◆ Source document
-=-=-=-=-
ReLU6 layer ocl support

author Li Peng <peng.li@intel.com>

Fri, 16 Feb 2018 07:37:59 +0000 (15:37 +0800)

committer Li Peng <peng.li@intel.com>

Tue, 20 Feb 2018 07:11:09 +0000 (15:11 +0800)
author Li Peng <peng.li@intel.com>
Fri, 16 Feb 2018 07:37:59 +0000 (15:37 +0800)
committer Li Peng <peng.li@intel.com>
Tue, 20 Feb 2018 07:11:09 +0000 (15:11 +0800)
diff --git a/modules/dnn/include/opencv2/dnn/all_layers.hpp b/modules/dnn/include/opencv2/dnn/all_layers.hpp

index 4219108..34f5616 100644 (file)
--- a/modules/dnn/include/opencv2/dnn/all_layers.hpp
+++ b/modules/dnn/include/opencv2/dnn/all_layers.hpp
@@ -406,6 +406,8 @@ CV__DNN_EXPERIMENTAL_NS_BEGIN
      class CV_EXPORTS ReLU6Layer : public ActivationLayer
      {
      public:
+        float minValue, maxValue;
+
          static Ptr<ReLU6Layer> create(const LayerParams &params);
      };
  
diff --git a/modules/dnn/src/dnn.cpp b/modules/dnn/src/dnn.cpp

index 31ae173..4b2b0a0 100644 (file)
-=-=-=-=-
◆ Data shown
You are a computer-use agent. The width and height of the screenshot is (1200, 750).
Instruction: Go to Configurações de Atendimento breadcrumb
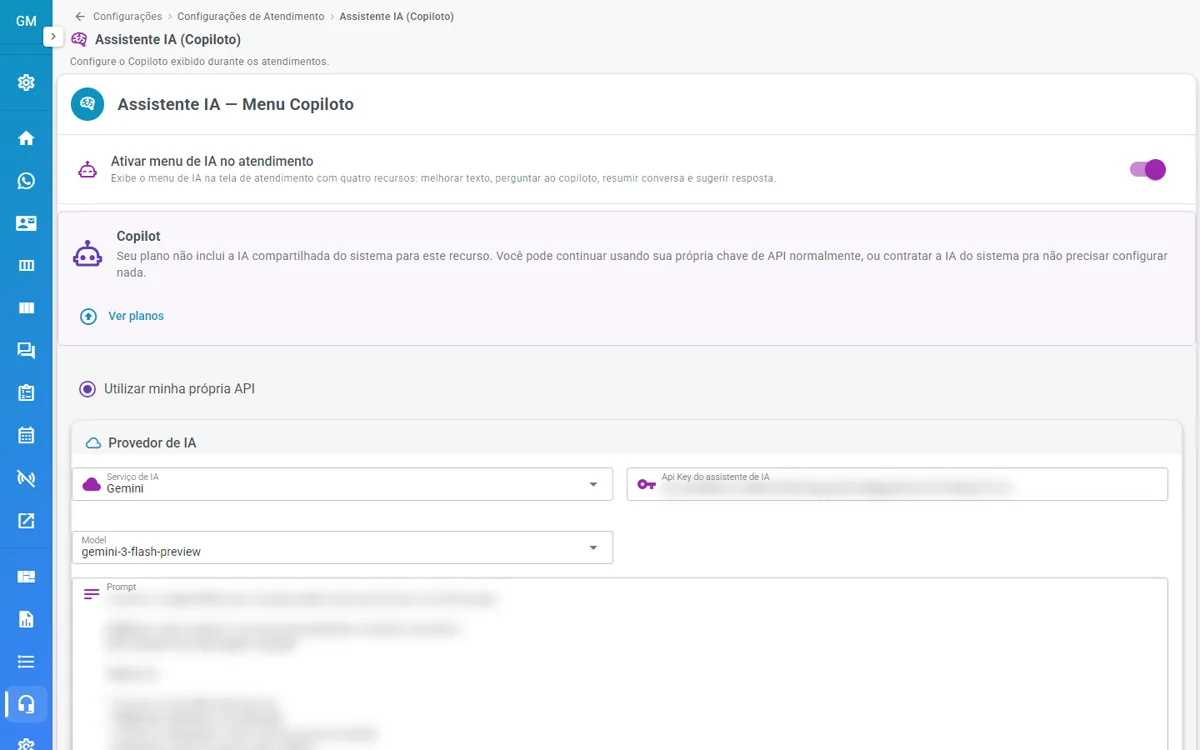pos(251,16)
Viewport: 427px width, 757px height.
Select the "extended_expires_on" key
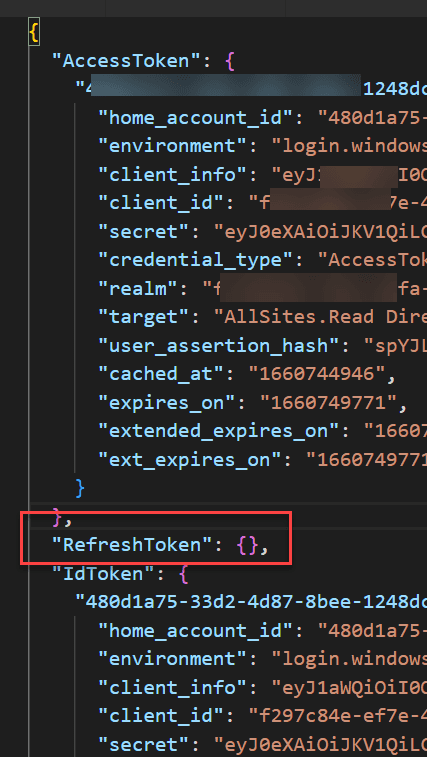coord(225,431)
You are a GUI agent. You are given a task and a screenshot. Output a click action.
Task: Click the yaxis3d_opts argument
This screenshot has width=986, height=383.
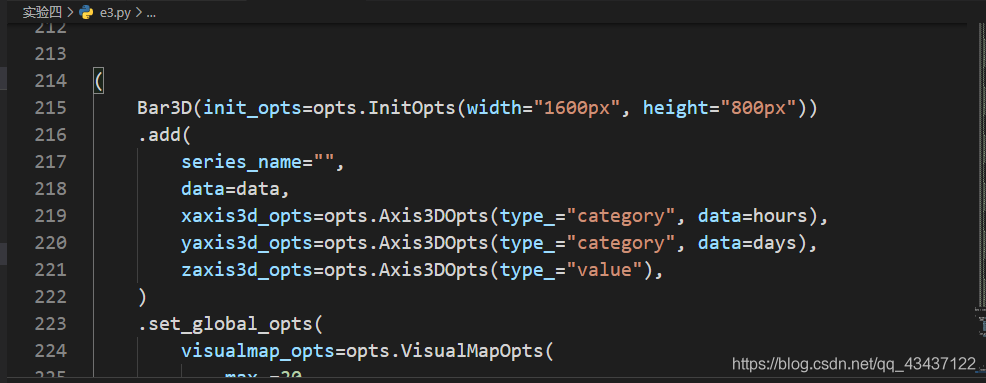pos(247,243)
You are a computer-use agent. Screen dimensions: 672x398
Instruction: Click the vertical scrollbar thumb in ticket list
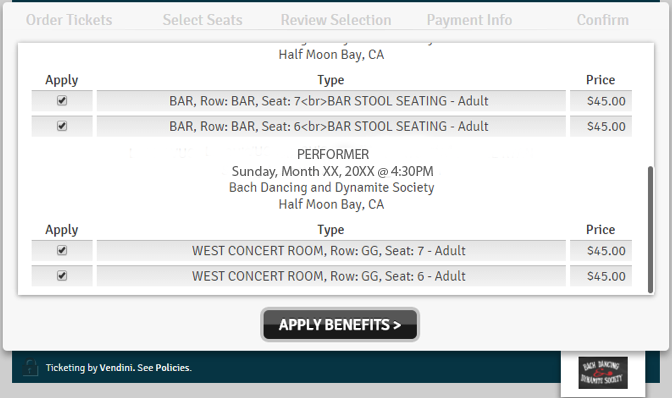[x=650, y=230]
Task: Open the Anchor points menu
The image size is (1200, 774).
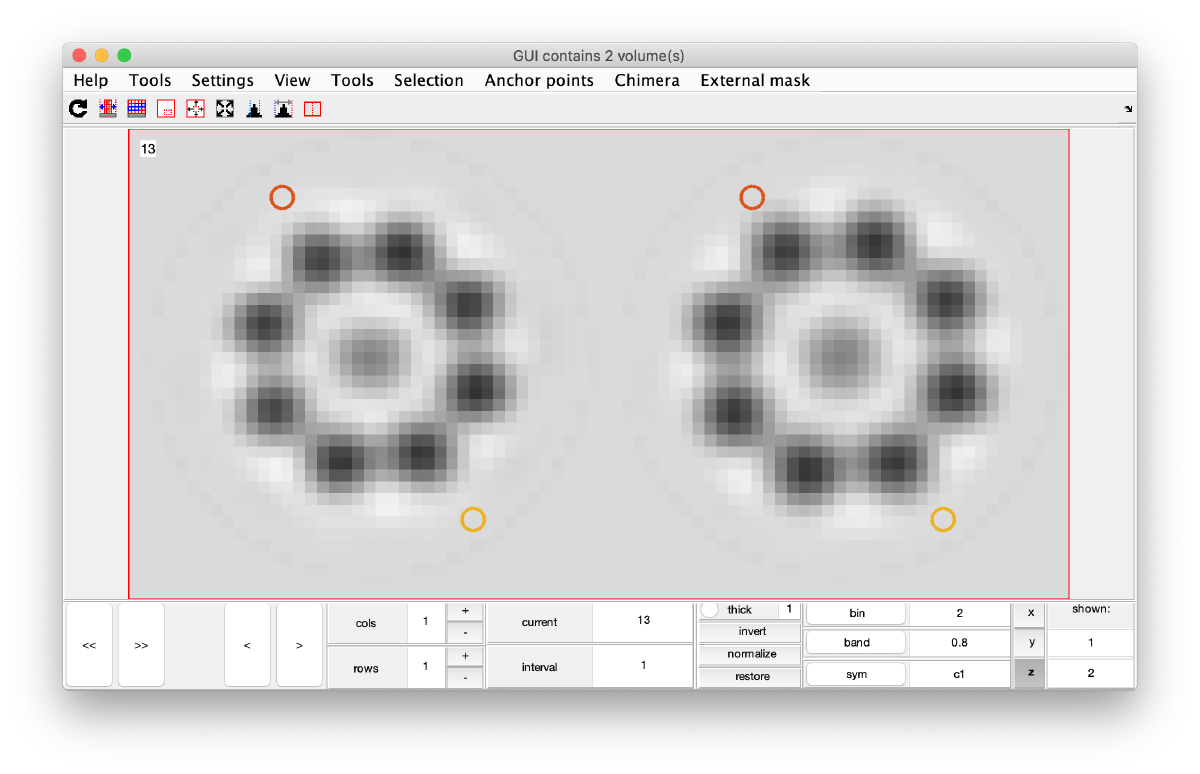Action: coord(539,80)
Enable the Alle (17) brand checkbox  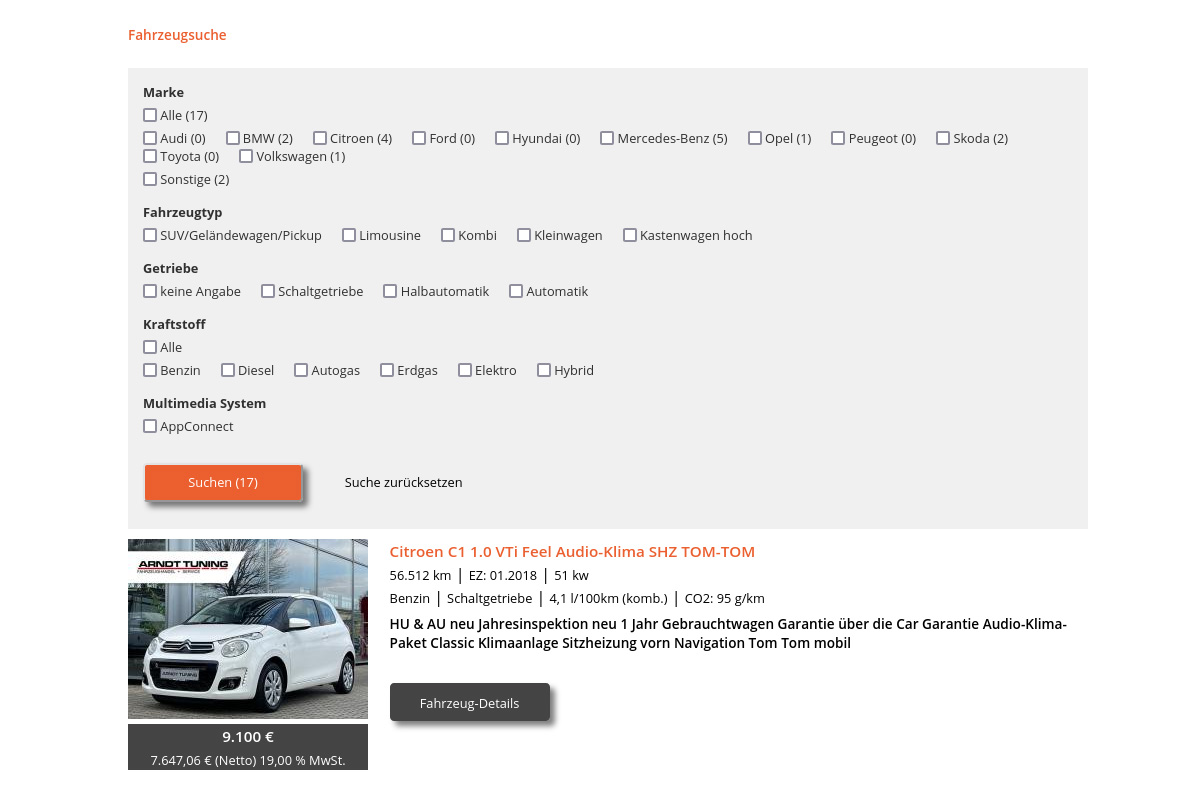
-=-=-=-=-
◆ Problems and tasks
(a) Quote the portion of the ReLU6 commit page starting with "--- a/modules/dnn/include/opencv2/dnn/all_layers.hpp" and going on through "31ae173..4b2b0a0 100644 (file)".
(b) Rewrite the entries starting with the line with "You are a GUI" and going on through the end of the entries, keeping the requests and adding 5 to every coordinate in the answers. Leave the pictures out of your answer.

◆ Worked solutions
(a)
--- a/modules/dnn/include/opencv2/dnn/all_layers.hpp
+++ b/modules/dnn/include/opencv2/dnn/all_layers.hpp
@@ -406,6 +406,8 @@ CV__DNN_EXPERIMENTAL_NS_BEGIN
      class CV_EXPORTS ReLU6Layer : public ActivationLayer
      {
      public:
+        float minValue, maxValue;
+
          static Ptr<ReLU6Layer> create(const LayerParams &params);
      };
  
diff --git a/modules/dnn/src/dnn.cpp b/modules/dnn/src/dnn.cpp

index 31ae173..4b2b0a0 100644 (file)

(b)
You are a GUI agent. You are given a task and a screenshot. Output a click action.
Task: Click the yaxis3d_opts argument
This screenshot has width=986, height=383.
pos(252,248)
You are a computer-use agent. Screen dimensions: 672x398
Instruction: Click the vertical scrollbar thumb in ticket list
[x=655, y=235]
Task: Open the Anchor points menu
The image size is (1200, 774).
Action: coord(544,85)
Enable the Alle (17) brand checkbox  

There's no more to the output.